22 MAY 2017
© 2022 Business Travel News Ltd.
If you ever thought you didn’t know enough about the world’s airlines, help is now at hand thanks to the OAG organisation, whose Take-Off division has just produced a major report listing the essential metrics on the major carriers.
BTN happens to think that while it is a truly fine piece of research, typical of OAG, it is misleading. Do take a look.
We believe that available seat kilometres (ASKs) is a better measure of an airline’s passenger carrying capacity than just capacity. OAG does show the ASKs figures in “Take Off”. It is equal to the number of seats available multiplied by the number of miles. American Airlines is top whichever way you do it, United then becomes second and Delta, down a place to third. Ryanair is relegated to 13 from five, while BA jumps to eight when previously it was down at 15.
It is a fascinating document that rewards close study. OAG says: “We have created OAG Take-Off to provide all the facts and figures such as networks, number of routes served, number of countries served, on-time performance data and more.”

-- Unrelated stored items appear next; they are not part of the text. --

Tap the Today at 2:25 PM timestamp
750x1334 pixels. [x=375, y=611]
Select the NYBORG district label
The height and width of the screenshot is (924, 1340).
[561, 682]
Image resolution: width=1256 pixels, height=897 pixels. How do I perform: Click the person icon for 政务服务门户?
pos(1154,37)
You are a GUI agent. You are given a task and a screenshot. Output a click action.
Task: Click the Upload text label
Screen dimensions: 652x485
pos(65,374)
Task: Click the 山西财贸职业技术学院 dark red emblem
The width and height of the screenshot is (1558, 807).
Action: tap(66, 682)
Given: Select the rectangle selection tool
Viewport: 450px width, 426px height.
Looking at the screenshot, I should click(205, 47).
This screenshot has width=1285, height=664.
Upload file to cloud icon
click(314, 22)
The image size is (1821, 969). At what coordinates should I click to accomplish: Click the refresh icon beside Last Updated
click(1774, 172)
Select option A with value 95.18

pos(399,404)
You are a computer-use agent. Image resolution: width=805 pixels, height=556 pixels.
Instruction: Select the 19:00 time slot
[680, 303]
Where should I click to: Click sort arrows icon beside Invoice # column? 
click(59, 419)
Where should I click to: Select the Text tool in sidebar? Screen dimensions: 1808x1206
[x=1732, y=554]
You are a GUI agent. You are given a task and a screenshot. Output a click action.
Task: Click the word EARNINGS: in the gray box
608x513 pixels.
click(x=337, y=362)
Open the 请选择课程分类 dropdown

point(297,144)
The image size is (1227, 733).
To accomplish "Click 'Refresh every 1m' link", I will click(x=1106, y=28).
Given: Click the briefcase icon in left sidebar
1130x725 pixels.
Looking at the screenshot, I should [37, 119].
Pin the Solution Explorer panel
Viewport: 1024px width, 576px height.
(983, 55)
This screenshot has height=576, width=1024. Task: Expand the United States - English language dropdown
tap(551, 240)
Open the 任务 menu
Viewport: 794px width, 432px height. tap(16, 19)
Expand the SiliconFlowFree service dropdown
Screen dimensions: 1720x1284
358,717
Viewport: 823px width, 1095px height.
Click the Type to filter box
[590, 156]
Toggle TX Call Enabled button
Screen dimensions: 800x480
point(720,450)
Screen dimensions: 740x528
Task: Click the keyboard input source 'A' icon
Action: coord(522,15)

In a nutshell, the document lists all the facts on the airlines that qualify as the world’s top 20 based on 12 months’ seat capacity to February this year and other statistics such as load factors based on the year to October 2016. Also listed in each case are number of routes served, number of countries served, net new routes, key airports, a network section and fleet data.
The entry for each airline also lists ownership, alliance membership, headquarters country, top routes, number of flights, average number of seats per aircraft, number of passengers carried, average load factor, average stage length and average flight time.
The quick answer to who comes out on top of the main table is American Airlines, whose seat capacity over the year is given – in the sort of detail that prevails throughout the report – as 250,762,625. Perhaps not surprisingly, Delta, Southwest and United in that order account for the next three places.
The big surprise comes next, with Ryanair taking fifth place with 126,503,181 available seats, well ahead of easyJet (82,644,804) at number nine and British Airways (61,978,149), way down at number 15. Aeroflot bottoms out the list at number 20 with 47,060,867 seats.
China Southern (115,763,222) and China Eastern (109,950,331) are up and coming at numbers six and seven before a big gap to number eight, which goes to Turkish Airlines (84,318,540) – still ahead of easyJet, which follows. Tellingly, Lufthansa, Air China, LATAM, Emirates and All Nippon Airways all come in over the next five places, all ahead of BA, Air Canada, Air France, Japan Airlines and Lion Air, in that order.
American’s dominance of the skies is further illustrated in the associated statistics provided by the report, which shows the company operated 2,300,432 flights in the year under review, flew 47 new routes and recorded an average bookings load factor of 80%. On-time performance was 78.40%.
OAG notes the airline serves 57 countries, but 83% of its capacity is in the US. Its top three routes are also there: LGA – ORD, JFK – LAX and LGA – MIA. It has 934 aircraft in its fleet and 285 on order, mostly narrow-body models. The average fleet age is 10.3 years, the youngest of the big US carriers but slightly below the average of the Top 20 carriers, which is 9.2 years.
OAG says it leverages the largest network of air travel data in the world to provide what it claims are “accurate, timely, actionable digital information and applications” to airlines, airports, government agencies and travel-related service companies.
This latest report lists similar statistics to those given for American for all 20 airlines under review. It is a commendable effort and a timely summary of the state of the industry and which players are the ones to watch.
TOP AIRLINES BY ASKs (available seat kilometres in millions)
1. 443449 American Airlines
2. 412222 United Airlines
3. 404720 Delta Airlines
4. 359319 Emirates
5. 242106 South West Airlines
6. 186269 China Southern
7. 185102 Lufthansa
8. 183756 British Airways
9. 168779 Turkish Airlines
10. 163729 Air France
11. 159514 Air China
12. 158845 China Eastern
13. 154336 Ryanair
14. 151667 Air Canada
15. 132987 LATAM
16. 113706 Aeroflot
17. 105683 ANA
18. 90108 easyJet
19. 81701 Japan Airlines
20. 43701 Lion air
All comments are filtered to exclude any excesses but the Editor does not have to agree with what is being said. 100 words maximum
David Rowell, United States
Another surprising omission - Qantas.
Tony Tyler, France
Any "Top 20" methodology that omits (maybe among others - I haven't checked) Cathay Pacific and Singapore Airlines clearly has something wrong with its methodology. Even without their subsidiaries (eg Silkair, Cathay Dragon) these carriers are much larger than some on this list.
David Bentley, Manchester/UK
OAG gets this data at the touch of a button which is why it is so precise. If you're going to measure 'top airlines' the best way surely will be a financial one (and not just 'revenues' either) rather than a capacity-based one, or at least one based on utilisation. You can have all the capacity and ASKs in the world, they're not use to you if they aren't being filled.